Nevertheless, there is an afterglow of a successful whisky launch that brings “sold out” headlines. Unlike a famous new band, novelist or director, the initial whisky does not even need to be good. It would certainly help if it was, but either way the distillery is going to make those sales. Then, however, must come the second release… and does anyone care anymore? Completists might continue to build out their sets; the idly curious might pick up the second release if well priced, perhaps if they enjoyed the first release.
This is where the real journey must begin for a distillery hoping to be around for the long term. I have no concrete reason to suspect that Ardnamurchan’s sales suffered any second-round blues, but these questions occurred to me when their second release reached Australia in May 2021. Over at The Whisky Company the bottle was initially priced at $120, then was discounted to $105, before settling again at $99. Had interest in Ardnamurchan really fallen so precipitously?
I didn’t purchase a bottle of the Ardnamurchan inaugural release, partially because the earlier releases of their maturing spirit hadn’t captured my tastebuds from the several samples I tried, and also because of the scores bestowed on it from Jason, Phil, and Adam were only satisfactory.
Ardnamurchan was founded and built from the ground up by the independent bottler Adelphi, joining Signatory Vintage (who run Edradour) and Gordon and MacPhail’s Benromach. Credit to them for engaging with the market with the in-development spirit releases that give the public some clue as to the character the distillery is aiming to produce.
I am interested to try this second release to assess – after the crowds have moved on, after the hysteria has died down – what substance remains. As noted in Jason’s review, the bottles are equipped with blockchain technology which provides every detail in the supply chain that ends up in your bottle. At Malt, even if we don’t always nose right down into the minutiae, we appreciate the transparency that provides the opportunity to peruse these details.
For now, the key details are: this was bottled from a 50/50 split of peated and unpeated spirit, matured in 65% ex-bourbon and 35% sherry casks, and comes to us at 46.8% ABV. 16,000 bottles were produced. At $120, this was well priced. For $99, I would have been mad to say no.
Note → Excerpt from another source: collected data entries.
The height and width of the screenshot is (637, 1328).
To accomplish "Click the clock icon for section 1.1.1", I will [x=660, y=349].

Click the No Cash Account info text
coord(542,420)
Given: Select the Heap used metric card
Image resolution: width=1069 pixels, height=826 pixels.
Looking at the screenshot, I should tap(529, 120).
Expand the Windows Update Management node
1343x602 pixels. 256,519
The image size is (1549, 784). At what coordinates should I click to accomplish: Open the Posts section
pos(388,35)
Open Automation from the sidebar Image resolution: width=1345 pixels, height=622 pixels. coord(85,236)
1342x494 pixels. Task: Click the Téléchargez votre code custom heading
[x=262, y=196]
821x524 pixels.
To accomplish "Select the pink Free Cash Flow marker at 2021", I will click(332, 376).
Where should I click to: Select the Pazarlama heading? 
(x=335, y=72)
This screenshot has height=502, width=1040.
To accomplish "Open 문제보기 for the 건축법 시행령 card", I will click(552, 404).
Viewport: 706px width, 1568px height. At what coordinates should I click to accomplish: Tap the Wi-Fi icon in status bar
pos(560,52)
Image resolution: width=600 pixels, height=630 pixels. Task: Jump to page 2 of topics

Ardnamurchan AD/01.21:01 Single Malt – Review
Colour: Apple juice.
On the nose: What we consider to be a grassy, Lowland style nose with olive oil, lime juice, balsamic vinegar, green bananas and papaya. This is light and inviting, and I enjoy a fairly long session nosing this glass; out comes warm custard, vanilla bean, kiwi and ripe apricots.
In the mouth: What strikes me on the palate is that any flavours you may find you had better find quickly as this one disappears very quickly. I do get buttery pastry, grapefruit, pistachio, panettone, and orange peel. This is so thin and characterless that in the Australian “fair go” ethos, I pour a second glass to see if anything else may emerge on the palate. After a while I detect mint leaves and marinated baby octopus, but it’s a reach.
I regret to inform you that this sequel is less “Godfather Part 2” and more “True Detective Season 2.” I am not sure if I would venture back soon for another of Ardnamurchan’s large scale batch releases, though I note that some high ABV single cask releases have been released in the UK. If these reach Australia at an attractive price I might explore the range further.
On MALT’s review of Ardnamurchan’s first release all 3 writers granted a score of 6, indicating a generally favourable reception. I now wish I had tried that release so I could be confident whether the second release is a significant step backwards, or if my tastes vary. As it stands, I can only score on what my own palate tells me. At $99, at least it was a bargain.